_TASK STATEMENT_: Only the lines from the one with "The image size is (977, 399)." through the last line of the data below are to be duplicated, exactly and without pictures.

>>>>

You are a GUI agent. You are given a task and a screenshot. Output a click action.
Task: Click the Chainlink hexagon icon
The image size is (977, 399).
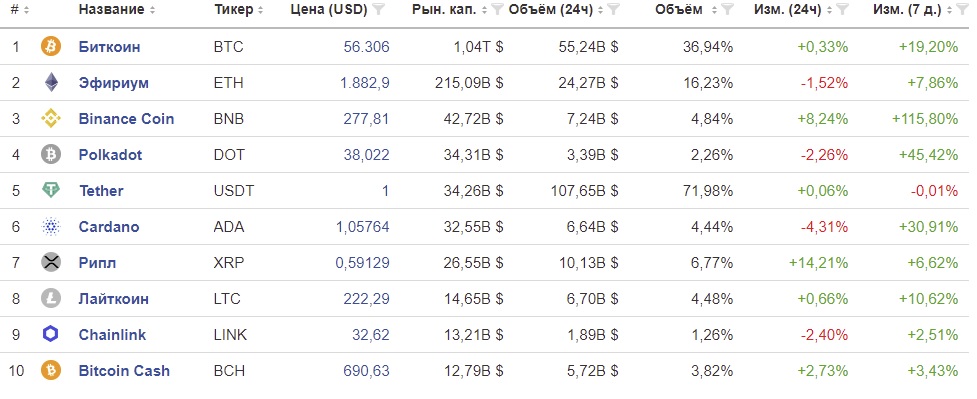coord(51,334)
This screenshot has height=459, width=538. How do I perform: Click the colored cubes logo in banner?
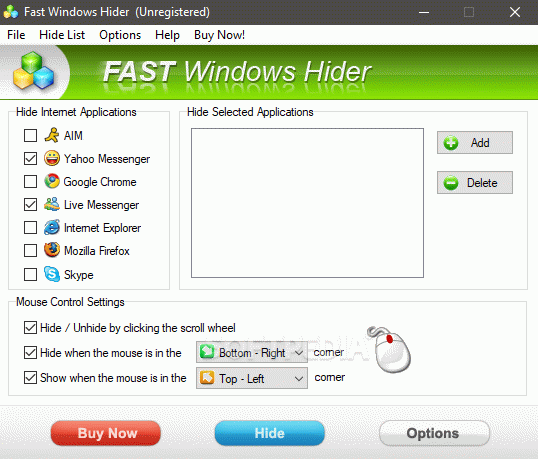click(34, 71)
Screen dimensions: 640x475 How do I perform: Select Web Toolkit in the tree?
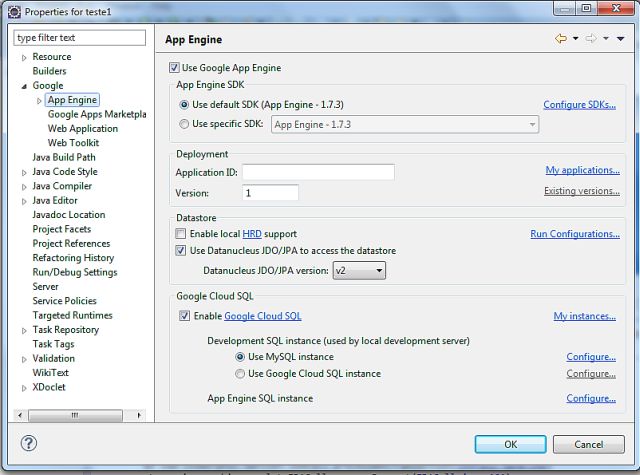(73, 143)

<<<<

_RESULT BELOW_:
The image size is (977, 399).
coord(51,334)
This screenshot has height=459, width=538. How do I perform: Click the colored cubes logo in banner?
click(34, 71)
Screen dimensions: 640x475 How do I perform: Select Web Toolkit in the tree?
(73, 143)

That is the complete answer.